ABOUT THIS TASK> Find "Given: Click the lightbulb 有趣的提问 icon" in the data, then restate the line it sits in and every later line word for word, ending with the last line.

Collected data
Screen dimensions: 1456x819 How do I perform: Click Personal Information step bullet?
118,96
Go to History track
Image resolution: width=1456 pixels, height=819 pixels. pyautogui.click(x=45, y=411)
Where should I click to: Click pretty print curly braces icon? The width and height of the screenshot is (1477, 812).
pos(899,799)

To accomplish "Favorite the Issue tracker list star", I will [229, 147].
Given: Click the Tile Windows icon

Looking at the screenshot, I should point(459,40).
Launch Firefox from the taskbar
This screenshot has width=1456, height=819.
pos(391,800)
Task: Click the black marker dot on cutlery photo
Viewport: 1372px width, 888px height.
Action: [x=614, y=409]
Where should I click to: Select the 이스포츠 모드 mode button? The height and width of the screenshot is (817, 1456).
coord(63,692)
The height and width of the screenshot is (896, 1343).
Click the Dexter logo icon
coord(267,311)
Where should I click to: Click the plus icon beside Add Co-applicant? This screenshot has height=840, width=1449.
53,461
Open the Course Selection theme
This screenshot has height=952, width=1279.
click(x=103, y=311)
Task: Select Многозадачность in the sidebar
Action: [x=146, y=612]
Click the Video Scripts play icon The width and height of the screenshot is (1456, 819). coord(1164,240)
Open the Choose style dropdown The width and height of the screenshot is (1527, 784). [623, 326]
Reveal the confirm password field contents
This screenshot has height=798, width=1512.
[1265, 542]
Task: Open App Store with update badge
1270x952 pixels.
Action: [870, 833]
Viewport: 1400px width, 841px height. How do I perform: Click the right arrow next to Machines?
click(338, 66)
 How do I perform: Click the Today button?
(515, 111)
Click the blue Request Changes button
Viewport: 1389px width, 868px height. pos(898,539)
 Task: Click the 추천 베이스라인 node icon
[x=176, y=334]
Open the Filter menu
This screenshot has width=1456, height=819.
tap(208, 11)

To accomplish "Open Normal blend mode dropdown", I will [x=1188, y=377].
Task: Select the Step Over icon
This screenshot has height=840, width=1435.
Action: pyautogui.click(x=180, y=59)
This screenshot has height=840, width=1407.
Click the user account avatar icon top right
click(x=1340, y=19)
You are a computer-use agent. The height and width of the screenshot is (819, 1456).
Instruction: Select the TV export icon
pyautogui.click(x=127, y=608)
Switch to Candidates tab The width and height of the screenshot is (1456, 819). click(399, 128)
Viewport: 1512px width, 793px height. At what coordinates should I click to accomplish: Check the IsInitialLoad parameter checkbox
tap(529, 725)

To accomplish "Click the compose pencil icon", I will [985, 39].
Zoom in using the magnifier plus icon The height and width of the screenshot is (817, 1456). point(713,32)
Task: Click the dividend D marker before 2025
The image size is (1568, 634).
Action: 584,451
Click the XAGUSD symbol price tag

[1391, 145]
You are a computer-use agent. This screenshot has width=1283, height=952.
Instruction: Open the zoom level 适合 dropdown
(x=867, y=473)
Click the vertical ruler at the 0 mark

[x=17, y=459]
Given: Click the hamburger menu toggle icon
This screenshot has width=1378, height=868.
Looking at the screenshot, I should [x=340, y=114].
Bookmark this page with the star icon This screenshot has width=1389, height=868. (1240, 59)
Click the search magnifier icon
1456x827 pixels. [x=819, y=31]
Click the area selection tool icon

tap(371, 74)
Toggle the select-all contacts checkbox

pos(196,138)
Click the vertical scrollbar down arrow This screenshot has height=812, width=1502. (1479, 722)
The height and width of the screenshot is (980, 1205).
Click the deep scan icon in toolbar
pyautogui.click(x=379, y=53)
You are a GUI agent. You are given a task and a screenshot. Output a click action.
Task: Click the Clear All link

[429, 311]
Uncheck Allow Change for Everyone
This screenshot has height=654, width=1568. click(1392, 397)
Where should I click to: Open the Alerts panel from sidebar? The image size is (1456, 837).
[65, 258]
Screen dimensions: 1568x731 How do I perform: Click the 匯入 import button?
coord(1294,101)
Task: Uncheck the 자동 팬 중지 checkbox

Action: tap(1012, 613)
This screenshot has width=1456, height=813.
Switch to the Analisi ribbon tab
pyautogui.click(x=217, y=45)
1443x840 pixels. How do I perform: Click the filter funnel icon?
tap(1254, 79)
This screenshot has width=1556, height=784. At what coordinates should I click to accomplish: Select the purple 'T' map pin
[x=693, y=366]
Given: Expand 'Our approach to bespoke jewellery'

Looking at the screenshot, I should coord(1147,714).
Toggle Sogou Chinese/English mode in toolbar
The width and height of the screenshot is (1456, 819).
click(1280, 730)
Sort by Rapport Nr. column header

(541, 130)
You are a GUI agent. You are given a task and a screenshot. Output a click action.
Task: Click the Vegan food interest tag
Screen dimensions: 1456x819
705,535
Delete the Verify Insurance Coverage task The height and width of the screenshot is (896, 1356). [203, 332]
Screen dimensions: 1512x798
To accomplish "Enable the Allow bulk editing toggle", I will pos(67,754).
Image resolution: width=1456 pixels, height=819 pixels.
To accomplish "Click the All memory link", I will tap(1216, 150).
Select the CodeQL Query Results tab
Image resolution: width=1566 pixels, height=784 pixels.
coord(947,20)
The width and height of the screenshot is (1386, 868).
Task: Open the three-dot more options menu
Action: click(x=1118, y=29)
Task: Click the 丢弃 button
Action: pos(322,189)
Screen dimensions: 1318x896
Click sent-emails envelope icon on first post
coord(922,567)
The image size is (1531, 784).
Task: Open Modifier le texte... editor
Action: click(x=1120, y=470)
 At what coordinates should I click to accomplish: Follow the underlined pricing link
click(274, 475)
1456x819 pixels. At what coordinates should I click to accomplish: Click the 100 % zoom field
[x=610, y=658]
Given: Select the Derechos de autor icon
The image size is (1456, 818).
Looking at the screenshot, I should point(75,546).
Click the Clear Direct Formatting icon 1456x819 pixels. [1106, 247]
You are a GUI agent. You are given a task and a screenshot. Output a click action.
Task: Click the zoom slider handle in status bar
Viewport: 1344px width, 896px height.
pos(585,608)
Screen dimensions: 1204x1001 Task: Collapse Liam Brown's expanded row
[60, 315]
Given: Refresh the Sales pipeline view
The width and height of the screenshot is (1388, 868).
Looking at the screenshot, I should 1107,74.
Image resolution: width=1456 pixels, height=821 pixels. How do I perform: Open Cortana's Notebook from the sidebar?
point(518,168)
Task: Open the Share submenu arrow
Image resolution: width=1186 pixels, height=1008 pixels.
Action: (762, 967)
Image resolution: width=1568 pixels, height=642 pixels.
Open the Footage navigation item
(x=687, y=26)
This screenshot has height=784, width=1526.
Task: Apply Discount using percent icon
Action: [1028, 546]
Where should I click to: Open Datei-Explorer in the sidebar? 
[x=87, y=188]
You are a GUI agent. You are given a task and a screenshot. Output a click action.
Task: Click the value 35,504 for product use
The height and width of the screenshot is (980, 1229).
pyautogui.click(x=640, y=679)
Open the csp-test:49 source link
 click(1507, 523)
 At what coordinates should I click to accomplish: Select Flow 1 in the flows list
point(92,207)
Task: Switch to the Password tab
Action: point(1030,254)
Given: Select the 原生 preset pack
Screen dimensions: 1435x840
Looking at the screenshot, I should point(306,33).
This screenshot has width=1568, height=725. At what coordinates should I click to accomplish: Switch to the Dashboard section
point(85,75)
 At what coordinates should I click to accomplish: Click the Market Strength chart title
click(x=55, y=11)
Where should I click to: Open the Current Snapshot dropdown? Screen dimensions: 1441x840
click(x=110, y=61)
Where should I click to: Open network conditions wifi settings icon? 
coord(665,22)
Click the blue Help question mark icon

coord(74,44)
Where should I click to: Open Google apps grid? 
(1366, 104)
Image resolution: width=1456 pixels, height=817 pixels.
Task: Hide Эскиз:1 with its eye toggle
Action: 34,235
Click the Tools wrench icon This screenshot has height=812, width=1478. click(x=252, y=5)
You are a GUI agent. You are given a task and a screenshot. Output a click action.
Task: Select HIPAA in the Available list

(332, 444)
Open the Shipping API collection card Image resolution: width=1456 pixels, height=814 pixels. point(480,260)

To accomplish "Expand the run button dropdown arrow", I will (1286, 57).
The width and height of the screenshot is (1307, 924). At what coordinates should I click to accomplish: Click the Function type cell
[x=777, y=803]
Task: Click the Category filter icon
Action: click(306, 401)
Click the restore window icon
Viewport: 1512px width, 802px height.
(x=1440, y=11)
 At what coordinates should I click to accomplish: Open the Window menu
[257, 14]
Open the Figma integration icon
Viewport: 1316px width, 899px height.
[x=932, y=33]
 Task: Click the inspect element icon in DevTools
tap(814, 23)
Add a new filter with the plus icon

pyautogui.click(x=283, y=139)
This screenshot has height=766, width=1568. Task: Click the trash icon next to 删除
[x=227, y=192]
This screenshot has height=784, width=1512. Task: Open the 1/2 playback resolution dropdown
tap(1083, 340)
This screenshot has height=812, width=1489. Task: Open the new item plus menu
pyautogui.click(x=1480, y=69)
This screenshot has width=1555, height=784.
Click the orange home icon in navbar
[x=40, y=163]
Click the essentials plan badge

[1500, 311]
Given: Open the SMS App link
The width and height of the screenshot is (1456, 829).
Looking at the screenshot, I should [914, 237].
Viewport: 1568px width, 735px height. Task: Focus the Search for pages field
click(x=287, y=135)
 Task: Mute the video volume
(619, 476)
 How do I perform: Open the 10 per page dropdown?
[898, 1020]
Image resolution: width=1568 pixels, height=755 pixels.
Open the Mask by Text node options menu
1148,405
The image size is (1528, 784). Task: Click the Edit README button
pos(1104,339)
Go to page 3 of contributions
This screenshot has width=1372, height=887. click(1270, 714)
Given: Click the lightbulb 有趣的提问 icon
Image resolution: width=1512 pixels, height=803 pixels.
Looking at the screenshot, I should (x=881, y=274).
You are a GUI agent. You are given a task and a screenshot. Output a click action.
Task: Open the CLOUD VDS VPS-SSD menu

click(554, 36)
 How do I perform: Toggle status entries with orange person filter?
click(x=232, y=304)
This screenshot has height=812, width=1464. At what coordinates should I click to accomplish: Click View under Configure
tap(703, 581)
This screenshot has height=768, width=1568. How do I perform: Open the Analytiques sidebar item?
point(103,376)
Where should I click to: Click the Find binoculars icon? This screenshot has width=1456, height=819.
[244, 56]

EXERCISE RESPONSE>
Given: Click the lightbulb 有趣的提问 icon
Image resolution: width=1512 pixels, height=803 pixels.
Looking at the screenshot, I should (x=881, y=274).
You are a GUI agent. You are given a task and a screenshot. Output a click action.
Task: Open the CLOUD VDS VPS-SSD menu

click(554, 36)
 How do I perform: Toggle status entries with orange person filter?
click(x=232, y=304)
This screenshot has height=812, width=1464. At what coordinates should I click to accomplish: Click View under Configure
tap(703, 581)
This screenshot has height=768, width=1568. How do I perform: Open the Analytiques sidebar item?
point(103,376)
Where should I click to: Click the Find binoculars icon? This screenshot has width=1456, height=819.
[244, 56]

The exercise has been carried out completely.